Il y a des noms que l’on croyait taillés dans le marbre. Patrick Bruel est de ceux-là. Pendant quatre décennies, la France l’a porté comme on porte un talisman — cet homme à la voix de velours et au sourire désarmant, figure tutélaire d’une certaine idée de la séduction à la française. Puis Mediapart a publié. Huit femmes. Des récits qui traversent trois décennies, de 1992 à 2019, comme autant de blessures longtemps tenues secrètes. Des faits allant du harcèlement au viol. L’une des victimes était mineure. Deux ont porté plainte. Le chanteur réfute toute «violence», toute «contrainte». La justice avance à pas feutrés, et le monde du spectacle observe, fidèle à ses habitudes, un silence de cathédrale. Mais quelque chose s’est fissuré — dans l’image soigneusement polie, dans le mythe patiemment construit, dans cette certitude confortable que des millions de fans avaient placée en lui comme on dépose une offrande.
Puis cette semaine, une autre voix s’est levée, faisant sortir le loup de sa tanière. Une célèbre animatrice qui joint sa peine à celles des autres moins exposées à la lumière. Patrick Bruel est obligé de se justifier, étale son « incompréhension» et sa « bonne foi » sur les réseaux, et continue en même temps de faire salle comble.
Une mer, un continent, un océan plus loin, presque au même moment, une autre affaire déchirait le silence malgache. En mars 2025 — il y a près d’un an — une vidéo se répandait sur les réseaux sociaux de la Grande Île comme une traînée de poudre. On y voyait Meizah, chanteuse qui compte de nombreux fans, inconsciente dans une voiture, livrée sans défense à deux hommes qui filmaient leur crime comme un trophée. Les faits remontaient à septembre 2022. Pendant près de trois ans, ses agresseurs l’avaient maintenue sous le joug d’un chantage implacable, brandissant cette vidéo comme une épée au-dessus de sa tête. Quand elle fut finalement jetée en pâture au public, les réseaux sociaux se déchaînèrent — non contre les bourreaux, tapis dans l’ombre de leur anonymat, mais contre la victime. Meizah avait bu. Meizah avait provoqué. Meizah manquait de «retenue». Une femme inconsciente, incapable de bouger ni de dire non — et c’est elle que l’on traînait au tribunal de l’opinion.

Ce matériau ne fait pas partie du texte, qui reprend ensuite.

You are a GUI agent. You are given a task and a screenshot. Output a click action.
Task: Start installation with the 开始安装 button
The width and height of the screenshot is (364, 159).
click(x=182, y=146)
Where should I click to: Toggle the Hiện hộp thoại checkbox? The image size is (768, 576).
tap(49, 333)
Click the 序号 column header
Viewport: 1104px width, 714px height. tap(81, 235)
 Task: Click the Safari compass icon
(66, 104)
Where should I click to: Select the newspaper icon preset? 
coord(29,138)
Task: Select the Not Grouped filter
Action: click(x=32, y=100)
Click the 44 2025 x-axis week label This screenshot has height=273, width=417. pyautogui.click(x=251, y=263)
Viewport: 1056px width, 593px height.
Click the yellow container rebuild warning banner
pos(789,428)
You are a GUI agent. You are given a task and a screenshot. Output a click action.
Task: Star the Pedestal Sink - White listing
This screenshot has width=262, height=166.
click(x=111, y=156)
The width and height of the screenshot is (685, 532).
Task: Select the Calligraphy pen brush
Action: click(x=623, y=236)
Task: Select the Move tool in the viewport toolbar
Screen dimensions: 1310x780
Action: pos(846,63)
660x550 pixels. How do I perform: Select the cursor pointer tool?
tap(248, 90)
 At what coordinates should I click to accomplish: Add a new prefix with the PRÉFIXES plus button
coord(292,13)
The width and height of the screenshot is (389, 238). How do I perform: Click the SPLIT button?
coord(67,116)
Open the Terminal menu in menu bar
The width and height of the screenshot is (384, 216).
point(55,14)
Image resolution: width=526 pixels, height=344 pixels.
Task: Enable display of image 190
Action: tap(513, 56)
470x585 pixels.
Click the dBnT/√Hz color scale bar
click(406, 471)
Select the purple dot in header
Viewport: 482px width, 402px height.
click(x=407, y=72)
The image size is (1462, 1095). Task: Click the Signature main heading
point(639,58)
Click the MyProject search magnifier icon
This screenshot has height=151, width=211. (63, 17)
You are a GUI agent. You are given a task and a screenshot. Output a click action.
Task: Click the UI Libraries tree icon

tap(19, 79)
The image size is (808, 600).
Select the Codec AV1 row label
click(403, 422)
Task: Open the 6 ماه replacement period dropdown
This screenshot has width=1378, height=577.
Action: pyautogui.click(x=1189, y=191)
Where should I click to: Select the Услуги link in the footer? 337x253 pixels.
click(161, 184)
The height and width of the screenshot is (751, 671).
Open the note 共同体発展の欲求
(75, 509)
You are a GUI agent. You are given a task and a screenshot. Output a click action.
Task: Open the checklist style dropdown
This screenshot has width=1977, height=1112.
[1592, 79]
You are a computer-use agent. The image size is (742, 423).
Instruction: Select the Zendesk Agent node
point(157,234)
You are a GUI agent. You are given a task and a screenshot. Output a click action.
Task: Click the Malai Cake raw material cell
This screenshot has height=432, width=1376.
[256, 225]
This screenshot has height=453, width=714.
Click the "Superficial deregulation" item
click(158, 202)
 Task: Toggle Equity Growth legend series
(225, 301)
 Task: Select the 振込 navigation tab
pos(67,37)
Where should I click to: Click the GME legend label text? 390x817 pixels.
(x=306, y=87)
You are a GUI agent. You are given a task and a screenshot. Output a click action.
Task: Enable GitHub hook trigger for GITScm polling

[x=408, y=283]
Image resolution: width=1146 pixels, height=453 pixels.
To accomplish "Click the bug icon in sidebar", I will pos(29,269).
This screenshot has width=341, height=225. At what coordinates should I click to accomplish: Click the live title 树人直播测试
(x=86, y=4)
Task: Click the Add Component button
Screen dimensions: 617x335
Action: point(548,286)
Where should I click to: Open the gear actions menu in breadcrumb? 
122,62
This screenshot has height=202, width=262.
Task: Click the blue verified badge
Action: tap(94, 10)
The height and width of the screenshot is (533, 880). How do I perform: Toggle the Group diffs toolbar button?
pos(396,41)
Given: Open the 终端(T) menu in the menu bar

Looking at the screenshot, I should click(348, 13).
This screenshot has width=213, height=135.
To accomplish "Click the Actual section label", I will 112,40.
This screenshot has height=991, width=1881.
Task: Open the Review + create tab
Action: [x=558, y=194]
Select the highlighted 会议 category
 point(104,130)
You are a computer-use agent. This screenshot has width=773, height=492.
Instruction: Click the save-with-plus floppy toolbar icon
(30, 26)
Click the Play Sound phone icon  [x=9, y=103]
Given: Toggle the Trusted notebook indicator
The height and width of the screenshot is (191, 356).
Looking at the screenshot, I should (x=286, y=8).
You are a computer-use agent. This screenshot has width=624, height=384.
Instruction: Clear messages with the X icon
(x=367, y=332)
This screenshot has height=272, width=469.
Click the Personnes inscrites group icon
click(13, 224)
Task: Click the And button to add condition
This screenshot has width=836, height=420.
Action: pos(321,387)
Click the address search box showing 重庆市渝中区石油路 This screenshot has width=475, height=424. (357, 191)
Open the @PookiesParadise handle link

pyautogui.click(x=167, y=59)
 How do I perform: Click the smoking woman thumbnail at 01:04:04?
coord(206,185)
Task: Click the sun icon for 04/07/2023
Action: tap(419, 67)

La tentation serait grande de refermer le dossier sur un verdict commode : voilà une société qui a appris, et une autre qui n’a pas encore commencé. Ce serait se payer de mots. Car Bruel nie, son industrie tergiverse, et la vérité judiciaire reste suspendue. MeToo en France n’est pas un récit de justice accomplie — c’est, au mieux, une promesse fragile, inachevée. Mais ce qui sépare irréductiblement les deux affaires, c’est la trajectoire de la honte. En France, elle cherche — laborieusement, imparfaitement — son véritable destinataire. À Madagascar, elle retombe, avec la précision d’un boomerang, sur celle qui l’a subie. Ce déplacement, imperceptible en apparence, est en réalité le seul vrai changement que MeToo ait introduit dans le monde. Et c’est précisément lui qui n’a pas encore traversé le canal du Mozambique.
Nos sociétés ont cette capacité troublante de fabriquer des saints — d’ériger des hommes en idoles, de les investir d’une grâce fictive qui les place au-dessus du soupçon. Mais la chute de ces idoles ne résonne pas de la même façon selon les latitudes. En Occident, le piédestal qui s’effondre entraîne l’idole dans sa chute. MeToo a simplement posé, avec la force d’une évidence longtemps refoulée, que la responsabilité de la violence appartient à celui qui la commet.
À Madagascar, le mécanisme s’inverse. L’homme bénéficie d’une impunité que la tradition a élevée au rang de norme naturelle. Et quand la violence émerge à la surface, c’est la victime qui en porte le poids. Meizah en a fait l’amère expérience : agressée puis rançonnée pendant des années, elle a finalement comparu devant le tribunal invisible de ses compatriotes, qui ont choisi de condamner son verre plutôt que le crime. La tradition, ici, ne se contente pas de protéger les bourreaux — elle mobilise la communauté entière pour retourner la honte contre celle qui a eu l’audace de survivre.